Baked Onion Rings and Potato Wedges
Onion Rings
1 Onion (brown or white)
1/2 cup buttermilk
1/2 cup breadcrumbs and/or crushed crackers.
olive oil or cooking spray
Potato Wedges
4 potatoes, washed
salt
paprika
olive oil
chili powder
Onion Rings
- Preheat oven to ~200-210C (my cookbook says max... so hotter works too I suppose)
- Peel onion and slice into ~0.5-1cm thick rings.
- Separate individual rings (I set aside the small inner ones to use later)
- Pour buttermilk into shallow bowl and put breadcrumb/cracker mixture into another shallow bowl or on a plate. I use a mix of Premium crackers (like saltines) and store bought breadcrumbs.
- Dredge onion rings through butter milk, then coat with breadcrumb mixture.
- Place on a cookie tray (I put down wax paper so they don't stick).
- Recipe says to lightly coat in cooking spray.

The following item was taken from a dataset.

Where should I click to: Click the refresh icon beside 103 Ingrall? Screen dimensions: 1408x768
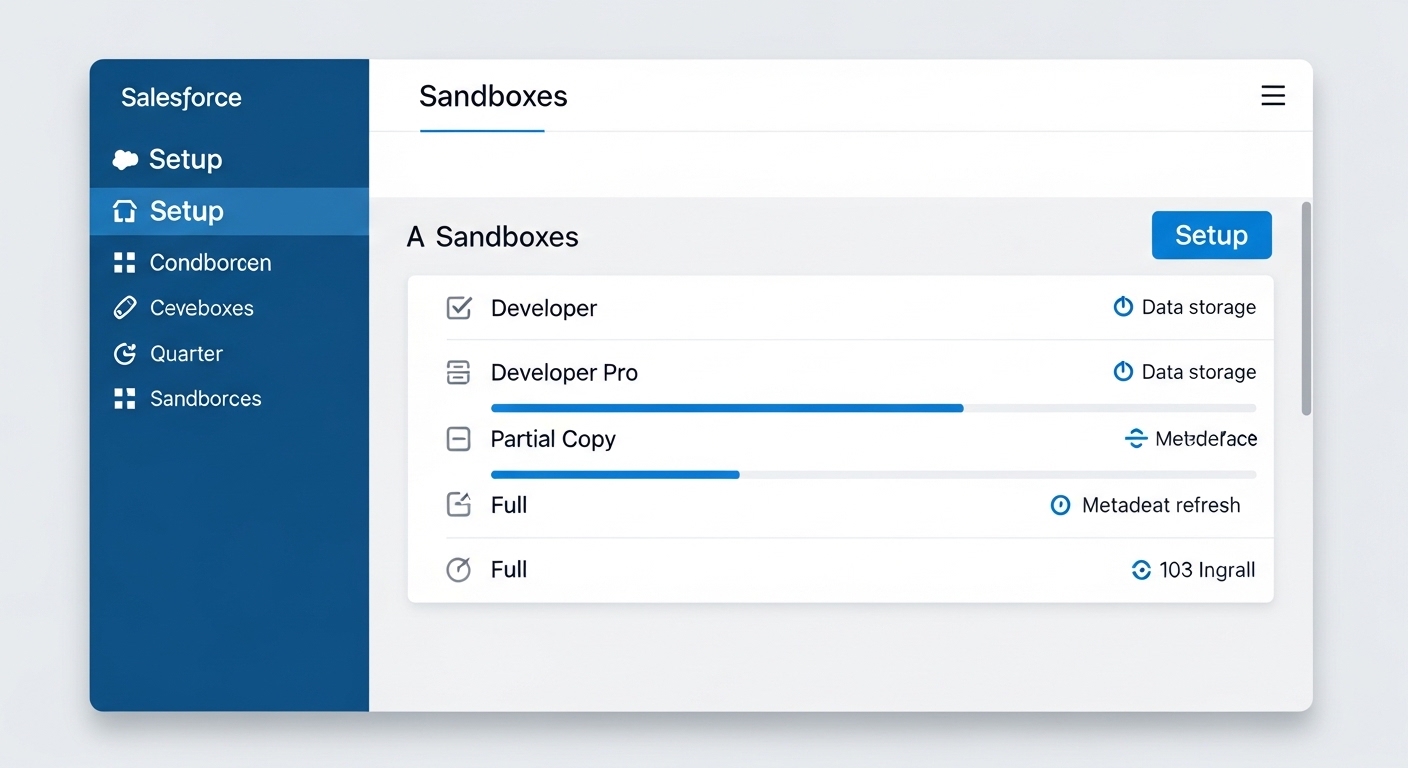point(1141,570)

I don't own any cooking spray so I use a bit of olive oil and just lightly brush them.
- Bake for ~20 minutes or until golden and tender.
Potato Wedges
- Preheat oven to 220C
- Slice potatoes into wedges, and toss into a large bowl.
- Toss with oil, salt and spices. Don't use too much oil (a few glugs? I didn't measure, sorry).

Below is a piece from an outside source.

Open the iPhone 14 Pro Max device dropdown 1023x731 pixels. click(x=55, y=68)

- Spread out evenly on a baking tray (or two, I used two). Again, I laid down wax paper first to keep it from sticking.
- Bake for 30-50 minutes or until crispy and brown. Check after 30 minutes, depending on thickness of slices, they are usually ready around 40 minutes.
- Really good with ketchup and Tabasco.
Ideally, with both of these recipes, you would cook them on a silpat or similar, I don't own one of those, so I used wax paper on baking sheets. I've recently been informed that we should use parchment paper instead of wax paper in baking, so I'll be trying that in the future.
The recipe for potato wedges can also be applied for sweet potato fries as well. In this case, I'd add some brown sugar and cumin along with the paprika. Sweet Hungarian paprika is best for sweet potato, while a smoked paprika is better on the potato wedges. It's not a huge difference, however, and I use whatever is handy.
If you are wary of buying buttermilk because you're thinking to yourself 'what the heck am I going to do with the rest of this?'. Well, it can be used in breading chicken, or you can make Buttermilk Biscuits, or there are a multitude of other recipes that call for it - why not plan ahead?
I think the next blog post will be pickled vegetables. Either that or the slow cooker chili I plan on making this weekend along with some no-knead bread.